Sam was born February 20, 1951, in Mobile, Alabama, to Lucile and Tom Phillips…Sam always had that mischievous twinkle in his eyes. Whether it was at school or working at the Record Shop on Chelsea, he found ways to enjoy life his way, but no one worked harder during those sixty-five years than he did.
Sam met his high school sweetheart and love of his life, Debby, at Frayser High School in 1967. Debby and Sam were married in 1969 and were the loving parents to five children, Tiffany (Tommy) Couch of Jackson, MS, Lesle (Matthew) Heinz of Memphis, Ashlee Phillips (Will Brewer) of Memphis, Courtney (Stephen) Smith of Frisco, TX and Wes (Lauren) Phillips of Memphis.

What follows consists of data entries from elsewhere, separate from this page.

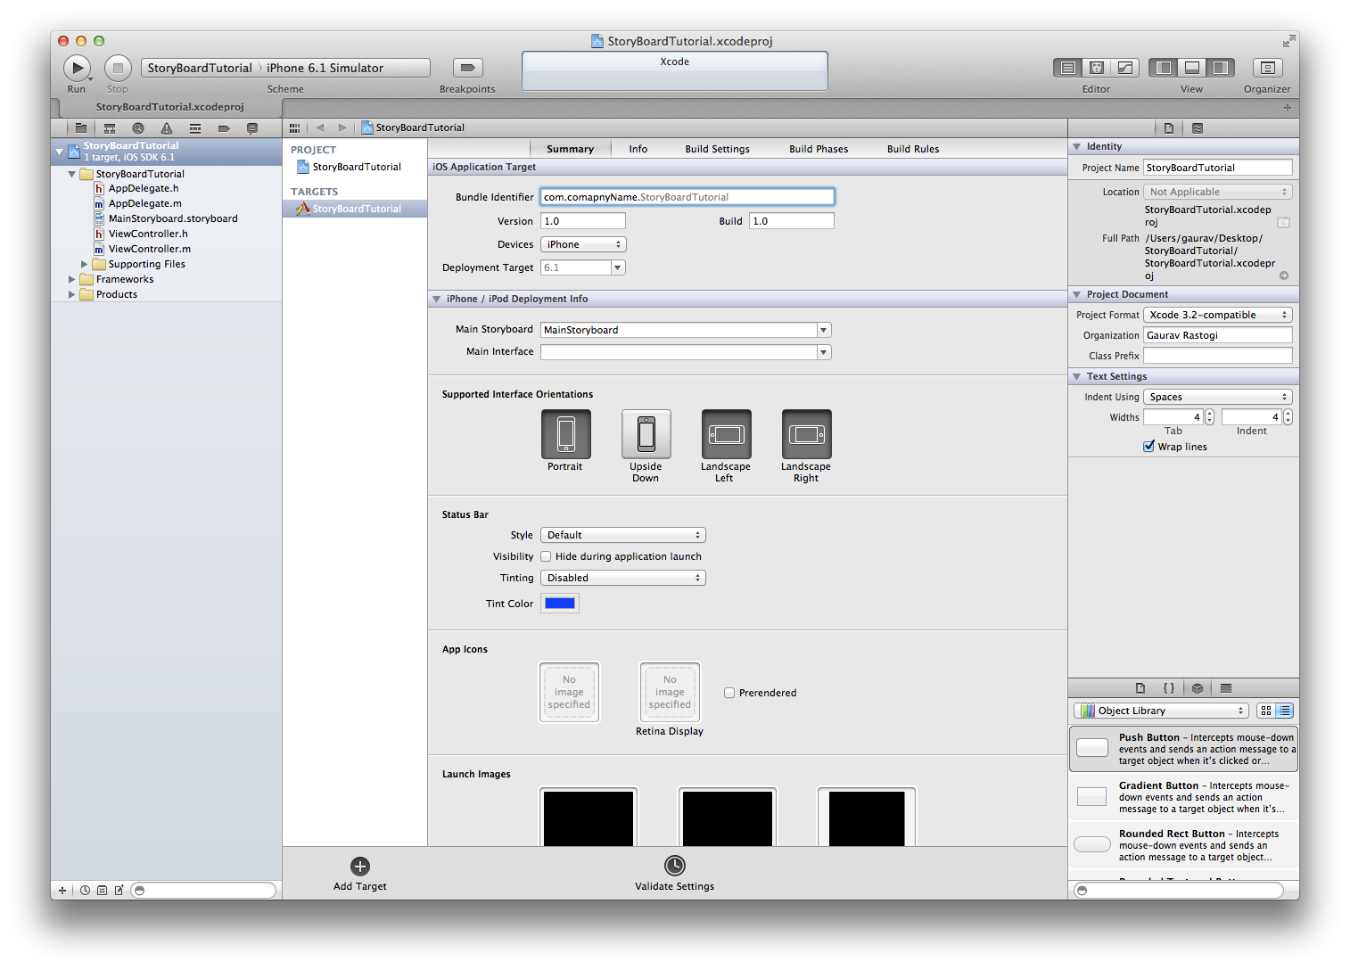This screenshot has width=1350, height=970.
Task: Enable Hide during application launch checkbox
Action: (546, 556)
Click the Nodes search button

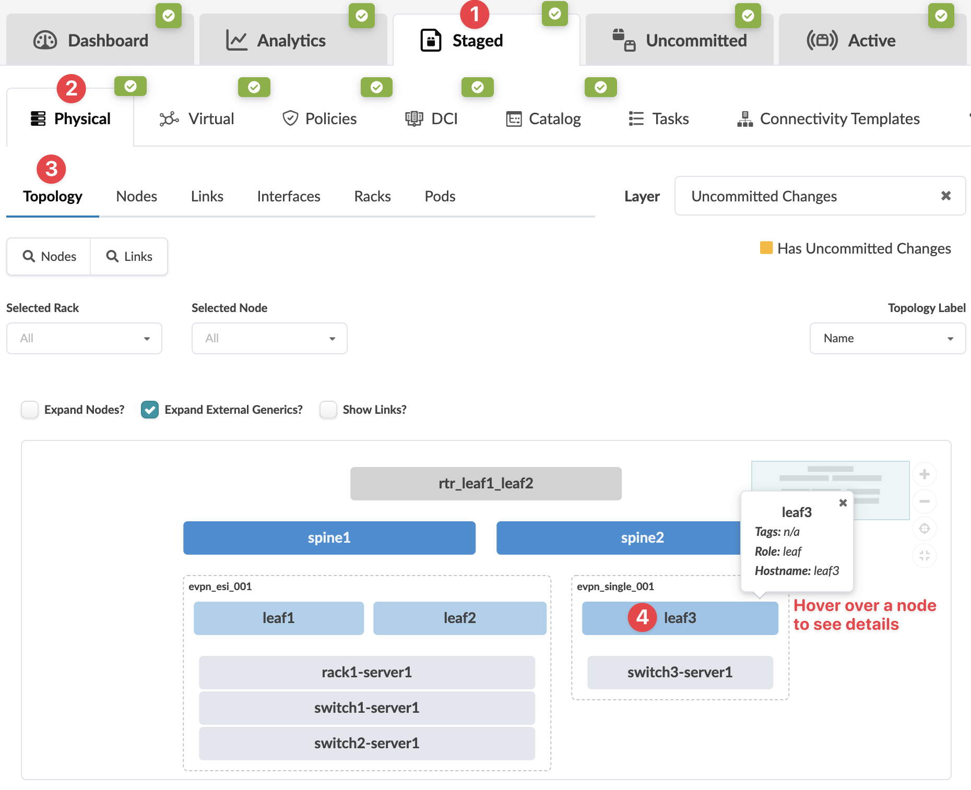49,256
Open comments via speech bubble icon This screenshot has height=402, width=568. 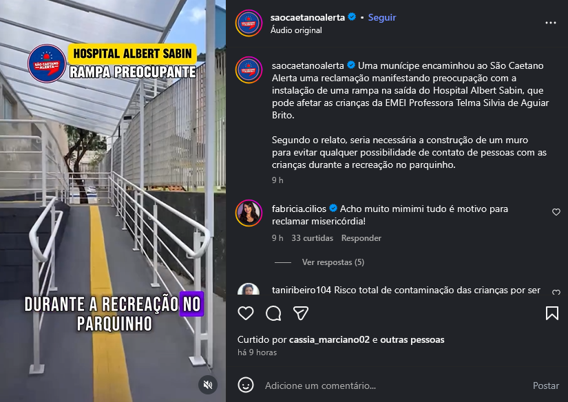point(273,313)
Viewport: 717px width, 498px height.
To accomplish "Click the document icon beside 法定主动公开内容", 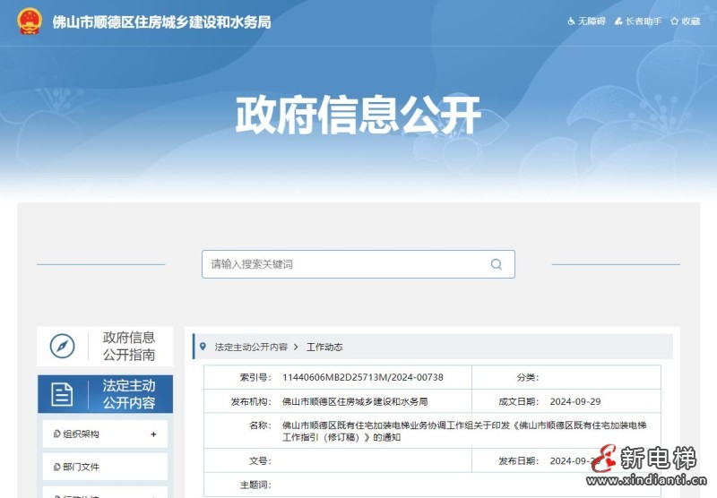I will (62, 394).
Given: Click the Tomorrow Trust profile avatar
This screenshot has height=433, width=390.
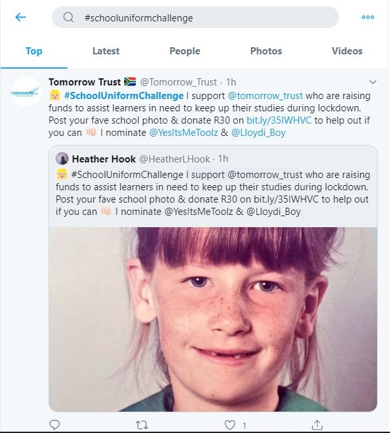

Sam lived his life with humor, kindness, strength, honesty, a passionate love for music and even more passionate love for his family. He was most happy in a home filled with his family laughing and loving loudly; his children and grandchildren were his greatest treasures.
Sam was preceded in death by his wife Debby, his son Wes, his parents and brother Tom. Left to cherish his memory in addition to his daughters are his siblings Johnny (Sandra) Phillips, Melinda Snipes, Irene Barg, Kathy (Harry) Gordon; Jennifer (Brad) Cullison; grandchildren John Thomas (Jordan) and Peyton Couch; Carter (Meghan) and Sam Heinz; Coby and Presley Bennett; Ethan and Aidan Phillips; Addison, Graham and Sadie Smith and Liam and Eden Cullison, his great granddaughter Vivian, loving cousins, nieces, nephews, sister-in-law, brother-in-law and too many friends to count.
We will miss his laugh and his kind, funny, strong spirit every single day but are thankful knowing that he’s now at peace, with no more pain and with his one true love, Debby, and their son, Wes.
The family requests that memorials in his honor be made to Wounded Warrior Project.